(Last Updated on August 15, 2013 by Editor)
Zimbabwe’s Electoral Court has begun hearing Prime Minister Morgan Tsvangirai’s challenge of the re-election of President Robert Mugabe in the July 31 polls.
Mugabe’s swearing in has been put on hold and investors have been cautious since the re-election of the 89-year-old leader because of his policy of seizing foreign owned firms.
Tsvangirai and his Movement for Democratic Change accuse the Zimbabwe Election Commission of rigging the election for Mugabe’s Zanu PF party. On Wednesday, they were at the Electoral Court to force the commission to produce all election materials.
Lewis Uriri, the lawyer for Tsvangirai, told reporters that the court reserved judgment.
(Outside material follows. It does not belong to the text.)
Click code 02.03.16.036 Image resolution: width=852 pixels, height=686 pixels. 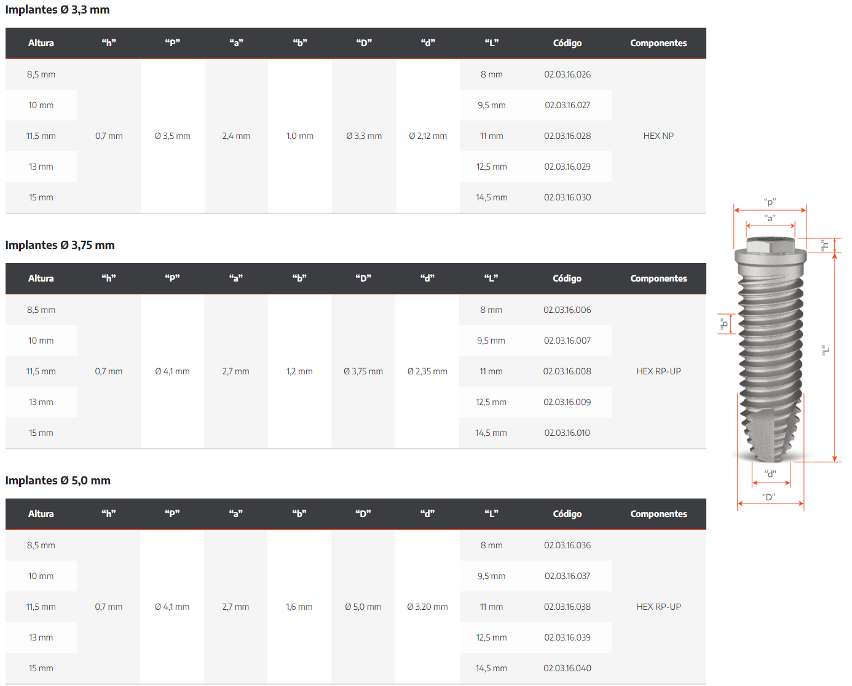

“Clearly time is of essence here,” he said. “We need access to those materials to demonstrate beyond doubt that the election was not properly conducted, to demonstrate the will of the people was not reflected in that election. There must be a reason why they do not want to produce those materials. That reason is that there are definitely, definitely, definitely, ghosts in those sealed materials that they do not want us access.”
MDC leader Morgan Tsvangirai speaks at the burial of an activist in Harare, Aug. 14, 2013.
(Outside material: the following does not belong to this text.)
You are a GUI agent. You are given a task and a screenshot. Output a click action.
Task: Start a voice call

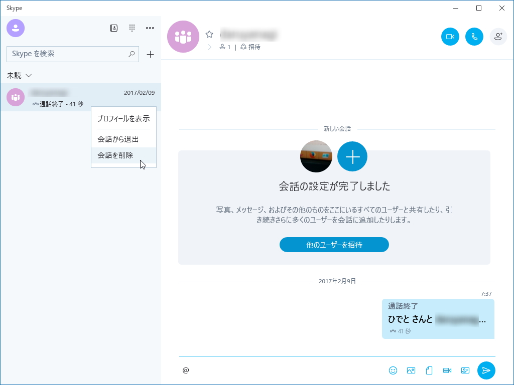pyautogui.click(x=474, y=37)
The election commission declared that Mugabe defeated Tsvangirai, 61 to 34 percent in the July 31 polls, which Tsvangirai is challenging. He wants the election commission to produce all election material before the Constitutional Court hears the challenge of Mugabe’s re-election on Saturday.
Since his re-election, Zimbabwe’s stock market has been on a downward fall.
Christopher Mugaga, an economist who heads Econometer Global Capital in Harare, says the stock market will only recover if Mugabe comes clear on the “indigenization” policy that was part of his election campaign. Indigenization refers to Zimbabwe’s policy of seizing the majority stake of foreign owed companies.
“The indigenization policy itself does not have a fund which is in existence,” Mugaga pointed out. “There has been speculation on how they are going to fund or finance the 51 percent stake the government is taking from foreign companies. There is need for Mugabe to see to it that his indigenization policy does not appear as a vendetta or a slogan. It has to be a policy which should accommodate foreign interests, as you know most capital intensive industries will not accept in any way such a policy.”
This week, Mugabe told delegates honoring the country’s heroes of independence that the “indigenization” policy has not affected this southern African country as critics say.
“Zimbabwe’s economy remains one of the most stable economies in the region for now,” said Mugabe. “It is government’s expectation that indigenous mining experts will take advantage of these opportunities to pursue various empowerment enterprises for our people in line with our indigenization and empowerment policy. Ladies and Gentlemen, comrades and friends, the empowerment agenda remains central to government’s priorities,” he said.
The election manifesto of Mugabe’s Zanu PF party was “Taking Back The Economy: Indigenize, Empower, Develop and Create Employment.’’ So far, investors seem to be at odds with that, as they are selling off their shares.
Zimbabwe’s Constitutional Court has until August 23 to decide the election dispute. A nullification would mean new polls would be called in 60 days. If the case is dismissed, Mugabe will be sworn in within 48 hours.
Zimbabwe’s election is set to dominate a meeting of Southern African leaders in Malawi.
In 2008, African leaders refused to recognize an election in which Mugabe claimed victory over Tsvangirai. They forced the two to form a fragile power-sharing government that ended with the July 31 elections.
The polls were Tsvangirai’s third attempt to defeat Mugabe, Zimbabwe’s ruler since 1980.